According to the NCRB data, over 19,000 cases of crimes against children were reported in 2016 from the top 19 metropolitan cities – including crimes like child trafficking and abetment of suicide.

Priyanka Kanoongo, a member of the National Commission for Protection of Child Rights told Scroll that there are at least 18 separate Central laws and guidelines (including some national ones) governing safety of children across the country. In addition, state governments, including that of Delhi have issued their own guidelines regulating safety, especially in schools. Now that begs a few questions:

  • If there are laws, why is there such faulty implementation?
  • Is there enough awareness among parents and schools across India regarding laws guarding children?
  • Are societal prejudices causing parents to turn a blind eye to the signs of harassment or sexual abuse?

A thousand other questions can be asked here, to the authorities as well as parents and caretakers. But it is important to understand that those who commit these crimes continue to take advantage of the innocence of the child.

As Chandrashekar SV – of the School of Criminology and Criminal Justice, Rani Channamma University, Karnataka – states in research on crimes against children in India, published in the International Research Journal of Social Sciences journal:

Children are so innocent in nature; this innocence can be misused by others.Especially, when offences take place it is shameful, and society hates it. There is threat in the mind set of society members, which impacts on parents psychologically as well as socially.

The shocking numbers revealed by the NCRB only aggravate the worries of parents across the country, especially in the metropolitan cities. In a country where sex education is still a taboo, it’s high time that schools introduce subjects to educate children about their own safety, both within and outside the school premises.

..............................

Set task 1: List the questions posed in the bulleted list of the excerpt on crimes against children.

Recorded data
..............................

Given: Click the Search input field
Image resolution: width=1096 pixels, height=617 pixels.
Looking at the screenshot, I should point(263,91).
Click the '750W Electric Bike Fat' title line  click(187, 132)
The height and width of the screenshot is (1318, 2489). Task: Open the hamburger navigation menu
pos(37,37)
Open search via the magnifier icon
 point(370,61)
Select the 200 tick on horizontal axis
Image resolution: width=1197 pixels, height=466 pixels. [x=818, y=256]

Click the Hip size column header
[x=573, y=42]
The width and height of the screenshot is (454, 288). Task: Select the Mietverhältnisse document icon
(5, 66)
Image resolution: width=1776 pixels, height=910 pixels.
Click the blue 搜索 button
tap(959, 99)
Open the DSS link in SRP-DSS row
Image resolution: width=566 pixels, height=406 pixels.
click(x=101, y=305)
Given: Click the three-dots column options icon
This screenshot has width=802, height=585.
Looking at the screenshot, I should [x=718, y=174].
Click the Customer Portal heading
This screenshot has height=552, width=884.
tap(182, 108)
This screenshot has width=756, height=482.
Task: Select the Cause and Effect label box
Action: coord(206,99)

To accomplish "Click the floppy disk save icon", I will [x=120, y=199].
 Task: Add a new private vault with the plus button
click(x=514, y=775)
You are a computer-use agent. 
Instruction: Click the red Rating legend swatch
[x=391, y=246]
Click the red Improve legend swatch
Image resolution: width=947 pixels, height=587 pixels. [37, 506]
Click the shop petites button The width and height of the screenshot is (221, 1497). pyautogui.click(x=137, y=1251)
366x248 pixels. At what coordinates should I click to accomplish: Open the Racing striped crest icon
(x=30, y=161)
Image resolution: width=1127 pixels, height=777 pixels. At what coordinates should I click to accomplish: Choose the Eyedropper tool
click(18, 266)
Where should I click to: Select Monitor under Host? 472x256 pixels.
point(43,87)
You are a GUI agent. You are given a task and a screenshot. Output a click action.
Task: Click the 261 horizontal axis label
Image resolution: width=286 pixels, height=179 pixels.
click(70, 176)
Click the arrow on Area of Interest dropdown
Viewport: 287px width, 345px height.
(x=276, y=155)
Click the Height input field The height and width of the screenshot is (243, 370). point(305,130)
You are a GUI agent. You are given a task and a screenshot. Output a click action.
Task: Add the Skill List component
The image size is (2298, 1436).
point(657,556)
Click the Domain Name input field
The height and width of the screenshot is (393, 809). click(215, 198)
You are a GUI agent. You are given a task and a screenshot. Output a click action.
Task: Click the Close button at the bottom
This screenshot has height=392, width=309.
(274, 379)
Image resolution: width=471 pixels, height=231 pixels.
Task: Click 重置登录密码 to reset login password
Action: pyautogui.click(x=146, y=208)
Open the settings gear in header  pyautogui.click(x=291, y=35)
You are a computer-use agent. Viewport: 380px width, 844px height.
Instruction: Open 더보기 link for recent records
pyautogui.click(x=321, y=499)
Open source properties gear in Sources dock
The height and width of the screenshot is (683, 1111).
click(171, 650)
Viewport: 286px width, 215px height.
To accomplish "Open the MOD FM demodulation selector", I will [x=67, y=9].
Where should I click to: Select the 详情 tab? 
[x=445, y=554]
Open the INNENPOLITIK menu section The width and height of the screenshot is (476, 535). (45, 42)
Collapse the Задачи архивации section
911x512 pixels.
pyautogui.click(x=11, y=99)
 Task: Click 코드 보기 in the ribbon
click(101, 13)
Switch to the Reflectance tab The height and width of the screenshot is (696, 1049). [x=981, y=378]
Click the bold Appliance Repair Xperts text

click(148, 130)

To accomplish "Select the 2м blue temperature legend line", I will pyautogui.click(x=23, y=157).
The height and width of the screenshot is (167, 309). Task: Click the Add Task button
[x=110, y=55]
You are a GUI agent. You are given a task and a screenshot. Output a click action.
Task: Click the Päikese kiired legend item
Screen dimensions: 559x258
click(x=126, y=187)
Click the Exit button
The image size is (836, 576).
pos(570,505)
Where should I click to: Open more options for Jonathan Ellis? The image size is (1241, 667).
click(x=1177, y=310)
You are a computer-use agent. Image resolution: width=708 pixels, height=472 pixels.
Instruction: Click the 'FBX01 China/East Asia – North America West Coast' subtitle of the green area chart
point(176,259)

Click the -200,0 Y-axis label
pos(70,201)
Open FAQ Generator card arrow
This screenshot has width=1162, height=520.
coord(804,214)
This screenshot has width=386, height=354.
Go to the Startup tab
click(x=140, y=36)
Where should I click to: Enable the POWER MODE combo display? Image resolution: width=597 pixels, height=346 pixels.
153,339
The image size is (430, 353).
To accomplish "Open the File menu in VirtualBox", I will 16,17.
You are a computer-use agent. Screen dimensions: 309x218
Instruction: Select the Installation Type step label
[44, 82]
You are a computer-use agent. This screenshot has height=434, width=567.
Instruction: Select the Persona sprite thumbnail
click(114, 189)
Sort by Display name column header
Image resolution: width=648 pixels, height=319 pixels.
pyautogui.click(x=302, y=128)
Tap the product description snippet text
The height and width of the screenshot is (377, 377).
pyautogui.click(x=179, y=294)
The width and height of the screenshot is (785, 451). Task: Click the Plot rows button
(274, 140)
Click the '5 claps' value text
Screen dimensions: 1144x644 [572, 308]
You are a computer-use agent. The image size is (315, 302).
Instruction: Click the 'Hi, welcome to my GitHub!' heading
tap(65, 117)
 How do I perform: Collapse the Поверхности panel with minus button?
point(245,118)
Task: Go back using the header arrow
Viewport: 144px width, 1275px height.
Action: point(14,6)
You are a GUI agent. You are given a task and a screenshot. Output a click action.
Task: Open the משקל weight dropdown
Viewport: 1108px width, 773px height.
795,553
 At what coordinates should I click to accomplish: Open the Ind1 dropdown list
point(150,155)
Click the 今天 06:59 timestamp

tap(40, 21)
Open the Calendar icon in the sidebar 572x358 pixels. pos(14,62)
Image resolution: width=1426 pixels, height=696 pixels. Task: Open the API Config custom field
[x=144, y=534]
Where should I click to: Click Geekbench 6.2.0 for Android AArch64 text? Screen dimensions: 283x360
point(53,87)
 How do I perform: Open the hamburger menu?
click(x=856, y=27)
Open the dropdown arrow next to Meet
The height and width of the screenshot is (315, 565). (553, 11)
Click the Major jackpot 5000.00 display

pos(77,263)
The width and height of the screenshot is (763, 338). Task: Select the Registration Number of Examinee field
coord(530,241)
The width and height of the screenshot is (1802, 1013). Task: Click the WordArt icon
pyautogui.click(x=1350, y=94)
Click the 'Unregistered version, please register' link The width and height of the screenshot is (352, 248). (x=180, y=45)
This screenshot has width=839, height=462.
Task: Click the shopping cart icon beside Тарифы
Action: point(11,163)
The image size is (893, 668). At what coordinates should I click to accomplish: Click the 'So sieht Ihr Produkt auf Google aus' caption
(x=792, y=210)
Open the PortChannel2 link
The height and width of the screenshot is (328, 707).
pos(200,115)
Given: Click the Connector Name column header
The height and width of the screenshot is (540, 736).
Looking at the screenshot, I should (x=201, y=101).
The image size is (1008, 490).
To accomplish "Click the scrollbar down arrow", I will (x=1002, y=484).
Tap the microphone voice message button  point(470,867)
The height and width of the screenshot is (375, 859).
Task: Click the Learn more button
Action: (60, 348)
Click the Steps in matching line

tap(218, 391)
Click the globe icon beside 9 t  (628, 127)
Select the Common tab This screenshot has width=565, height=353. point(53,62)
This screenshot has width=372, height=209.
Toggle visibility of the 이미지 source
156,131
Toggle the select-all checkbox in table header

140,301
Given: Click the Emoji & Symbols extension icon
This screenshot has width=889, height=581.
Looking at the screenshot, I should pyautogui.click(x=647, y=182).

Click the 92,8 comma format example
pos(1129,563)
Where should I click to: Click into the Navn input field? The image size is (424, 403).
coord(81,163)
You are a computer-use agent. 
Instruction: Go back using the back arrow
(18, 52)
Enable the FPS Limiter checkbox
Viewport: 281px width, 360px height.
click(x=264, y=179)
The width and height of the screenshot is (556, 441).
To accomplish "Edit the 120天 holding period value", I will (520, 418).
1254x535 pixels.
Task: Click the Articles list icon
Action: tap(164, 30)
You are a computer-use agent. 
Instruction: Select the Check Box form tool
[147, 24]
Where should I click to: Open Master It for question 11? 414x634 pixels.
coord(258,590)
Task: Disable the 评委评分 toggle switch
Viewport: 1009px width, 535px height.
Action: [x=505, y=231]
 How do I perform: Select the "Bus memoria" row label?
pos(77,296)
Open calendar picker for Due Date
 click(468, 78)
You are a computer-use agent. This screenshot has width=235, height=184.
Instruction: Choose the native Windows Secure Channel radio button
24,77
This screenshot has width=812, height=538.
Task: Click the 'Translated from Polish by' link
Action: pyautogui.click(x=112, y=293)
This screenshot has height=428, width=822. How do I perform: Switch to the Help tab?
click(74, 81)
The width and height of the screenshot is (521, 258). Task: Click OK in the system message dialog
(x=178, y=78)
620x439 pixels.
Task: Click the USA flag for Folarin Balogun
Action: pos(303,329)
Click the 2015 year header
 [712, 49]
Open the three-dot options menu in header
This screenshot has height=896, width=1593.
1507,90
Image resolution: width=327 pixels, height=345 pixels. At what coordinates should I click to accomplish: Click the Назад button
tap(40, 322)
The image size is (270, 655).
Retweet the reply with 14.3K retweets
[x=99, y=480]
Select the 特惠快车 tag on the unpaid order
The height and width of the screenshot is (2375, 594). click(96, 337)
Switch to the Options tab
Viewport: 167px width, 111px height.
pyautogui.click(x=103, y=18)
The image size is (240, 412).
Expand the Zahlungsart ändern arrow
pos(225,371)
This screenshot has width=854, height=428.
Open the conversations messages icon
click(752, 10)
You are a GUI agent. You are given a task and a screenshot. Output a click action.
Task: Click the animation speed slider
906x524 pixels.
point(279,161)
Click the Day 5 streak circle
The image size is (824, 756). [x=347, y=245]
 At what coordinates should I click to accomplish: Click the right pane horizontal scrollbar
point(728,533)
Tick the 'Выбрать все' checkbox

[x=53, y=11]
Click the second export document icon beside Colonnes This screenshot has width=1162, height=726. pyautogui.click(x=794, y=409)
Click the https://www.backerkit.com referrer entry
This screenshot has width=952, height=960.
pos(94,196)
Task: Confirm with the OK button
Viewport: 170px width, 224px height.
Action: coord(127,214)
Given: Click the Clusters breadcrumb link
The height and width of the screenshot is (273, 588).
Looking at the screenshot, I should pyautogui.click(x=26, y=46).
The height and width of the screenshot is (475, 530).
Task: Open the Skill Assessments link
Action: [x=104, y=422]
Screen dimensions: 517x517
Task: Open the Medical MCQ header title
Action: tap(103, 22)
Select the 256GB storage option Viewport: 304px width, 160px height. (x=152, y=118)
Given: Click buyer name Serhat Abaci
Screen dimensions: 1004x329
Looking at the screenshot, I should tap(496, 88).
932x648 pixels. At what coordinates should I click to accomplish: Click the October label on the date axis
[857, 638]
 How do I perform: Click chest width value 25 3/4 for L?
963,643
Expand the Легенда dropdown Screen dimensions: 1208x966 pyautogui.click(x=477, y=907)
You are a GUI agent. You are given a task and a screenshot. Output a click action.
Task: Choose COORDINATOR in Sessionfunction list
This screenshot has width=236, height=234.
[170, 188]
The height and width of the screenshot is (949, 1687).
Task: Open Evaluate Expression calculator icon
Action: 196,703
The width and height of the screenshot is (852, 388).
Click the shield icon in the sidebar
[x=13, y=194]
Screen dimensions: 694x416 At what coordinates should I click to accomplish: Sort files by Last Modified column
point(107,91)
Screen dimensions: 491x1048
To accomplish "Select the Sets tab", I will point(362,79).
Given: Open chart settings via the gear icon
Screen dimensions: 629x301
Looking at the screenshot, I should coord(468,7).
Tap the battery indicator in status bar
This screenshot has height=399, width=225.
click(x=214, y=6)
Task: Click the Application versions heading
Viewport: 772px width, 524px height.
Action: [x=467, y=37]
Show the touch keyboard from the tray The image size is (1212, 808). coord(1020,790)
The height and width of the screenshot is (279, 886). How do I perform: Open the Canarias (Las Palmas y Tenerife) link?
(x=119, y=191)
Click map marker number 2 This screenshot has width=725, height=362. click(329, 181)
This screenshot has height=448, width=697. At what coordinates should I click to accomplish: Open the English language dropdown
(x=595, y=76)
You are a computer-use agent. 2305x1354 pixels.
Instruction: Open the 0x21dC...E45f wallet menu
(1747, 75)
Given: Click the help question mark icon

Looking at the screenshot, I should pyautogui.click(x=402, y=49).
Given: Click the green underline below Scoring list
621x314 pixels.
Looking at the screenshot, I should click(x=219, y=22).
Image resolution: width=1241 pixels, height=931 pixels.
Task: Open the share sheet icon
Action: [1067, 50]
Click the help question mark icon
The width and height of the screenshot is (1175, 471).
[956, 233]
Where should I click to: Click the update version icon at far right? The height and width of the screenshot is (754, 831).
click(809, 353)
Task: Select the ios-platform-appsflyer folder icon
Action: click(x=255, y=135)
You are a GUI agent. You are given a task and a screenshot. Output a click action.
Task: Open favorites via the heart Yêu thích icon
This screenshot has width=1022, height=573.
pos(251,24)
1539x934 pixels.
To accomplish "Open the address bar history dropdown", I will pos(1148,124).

..............................

Set task 2: Extract from the records, unchanged, the lines starting at the one containing "How do I perform: Click" and ending at the one containing "I will point(362,79).".

Correct output 1:
- If there are laws, why is there such faulty implementation?
- Is there enough awareness among parents and schools across India regarding laws guarding children?
- Are societal prejudices causing parents to turn a blind eye to the signs of harassment or sexual abuse?

Correct output 2:
 How do I perform: Click chest width value 25 3/4 for L?
963,643
Expand the Легенда dropdown Screen dimensions: 1208x966 pyautogui.click(x=477, y=907)
You are a GUI agent. You are given a task and a screenshot. Output a click action.
Task: Choose COORDINATOR in Sessionfunction list
This screenshot has width=236, height=234.
[170, 188]
The height and width of the screenshot is (949, 1687).
Task: Open Evaluate Expression calculator icon
Action: 196,703
The width and height of the screenshot is (852, 388).
Click the shield icon in the sidebar
[x=13, y=194]
Screen dimensions: 694x416 At what coordinates should I click to accomplish: Sort files by Last Modified column
point(107,91)
Screen dimensions: 491x1048
To accomplish "Select the Sets tab", I will point(362,79).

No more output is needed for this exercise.